More broadly, there is bipartisan sentiment that the United States has an unsustainable and unproductive level of mass incarceration. Several major reform bills focused on the adult system have been introduced in Congress this year.
Derek Cohen, deputy director of the conservative group Right on Crime and the Center for Effective Justice at the Texas Public Policy Foundation, said it is important to look at each state individually because each has a unique starting point.
But he’s hard-pressed to think of places where change isn’t at least under discussion.
“I think that the prevailing winds have changed, that the fundamental landscape has changed,” he said.
Cohen expects juvenile justice reforms, which he said typically have had more support than adult reforms, not to get tossed out even as lawmakers focus on the criminal justice system broadly.

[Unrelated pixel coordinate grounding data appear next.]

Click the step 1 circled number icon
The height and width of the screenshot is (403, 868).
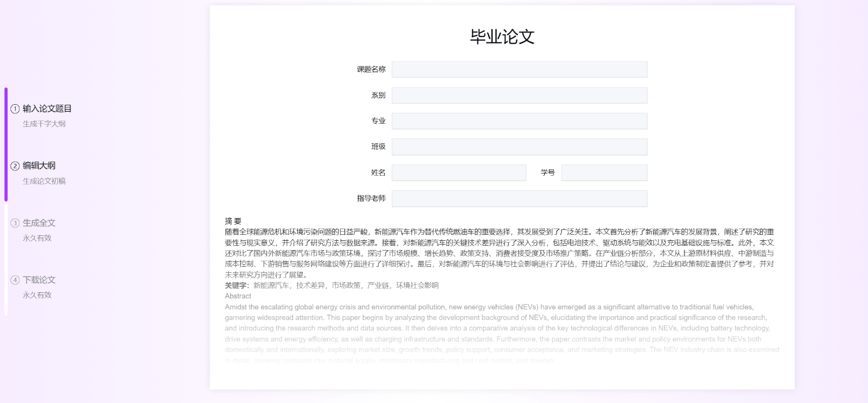click(x=15, y=109)
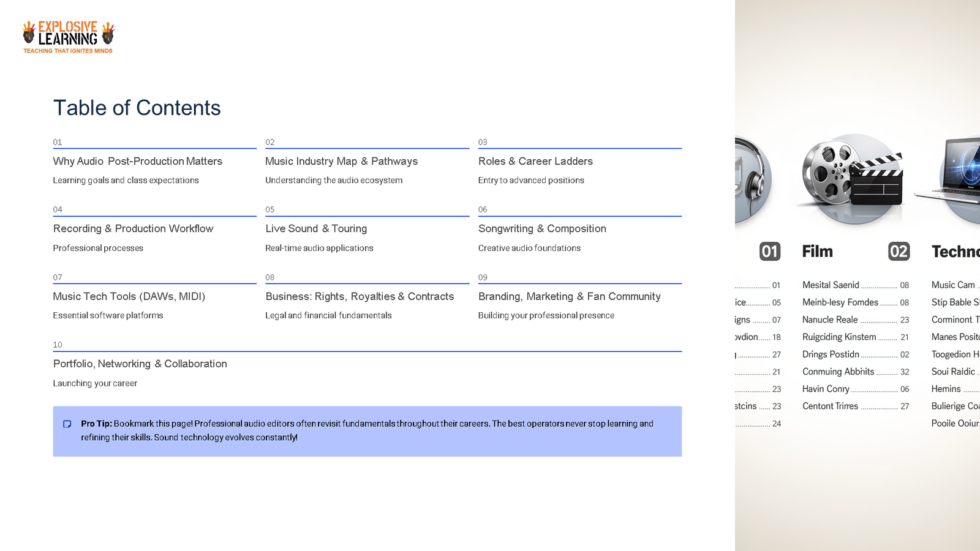Image resolution: width=980 pixels, height=551 pixels.
Task: Click the Explosive Learning logo
Action: click(x=68, y=37)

One federal indicator for juvenile justice reforms will be the ongoing reauthorization of the Juvenile Justice and Delinquency Prevention Act, which sets federal standards and supports for juvenile justice programs in state and local jurisdictions.
A bill to reauthorize the law, which was last updated in 2002, sailed through a Senate committee in July with bipartisan support and is headed to the Senate floor. What happens there and in the House will be telling about the strength of that bipartisan agreement, reformers say.

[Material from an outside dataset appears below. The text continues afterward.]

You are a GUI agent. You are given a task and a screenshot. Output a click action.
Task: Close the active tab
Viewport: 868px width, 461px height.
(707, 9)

Schindler said the amount of funding dedicated to JJDPA will also be a key clue about how juveniles will fare in the coming years, as will the kinds of programs state and local governments decide to invest in. He wants to see programs that emphasize healthy communities with opportunities for adolescents to learn and mature in safe ways.

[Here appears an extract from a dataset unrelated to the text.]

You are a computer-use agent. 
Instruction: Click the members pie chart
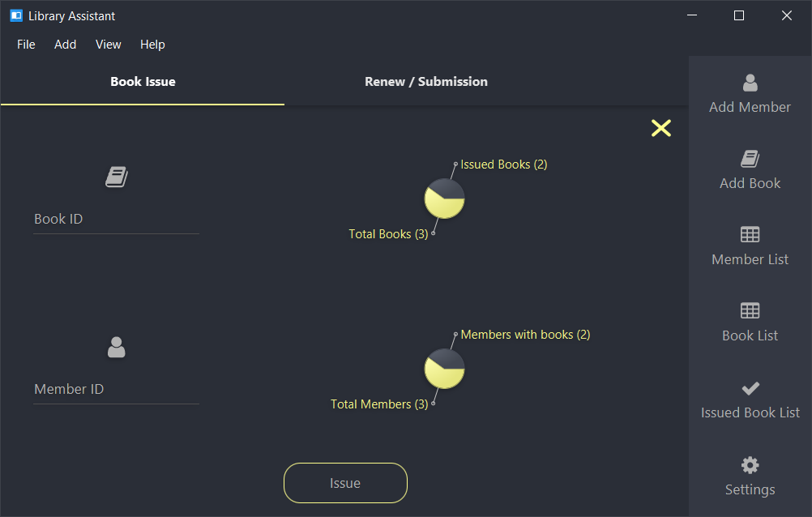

“Those are the types of things we know from the research make kids less likely to end up in the juvenile justice system,” he said.
Schindler said alongside signs of progress is evidence reforms are still needed, such as the increasing rates of racial disparities in the juvenile system even as the number of incarcerated juveniles has come down.
“We are not anywhere close to a fair system, so we’ve got a lot of work to do,” he said.
Schindler said he also will be watching to see whether the broad discussions of criminal justice reform look beyond nonviolent offenders to how violent offenders are treated within the system.
In addition, he’s interested in whether the consensus around the science that says kids are different will also spur reforms for young adults older than 18.
“People are starting to ask the right question, which is that if 22-, 23- and 24-year-olds are more like 15-year-olds than 40-year-olds, why are we treating them like 40-year-olds?” he said.
Elizabeth Clarke, founder and president of the Juvenile Justice Initiative, an advocacy organization in Illinois, said the criminal justice reform movement does seem to be at a unique moment.
But she also thinks the reform push could fall short of its potential if it fails to consider what’s happening in the United States in the context of international human rights.
“The problem really is that our whole notion of what is proportionate for punishment has not kept pace with the rest of the world,” she said.
Reforms should begin with the question of what is most humane, whether offenders are juveniles or adults, nonviolent or violent, Clarke said.
“Without that frame, the inroads that we’re able to make are going to be really narrow,” she said.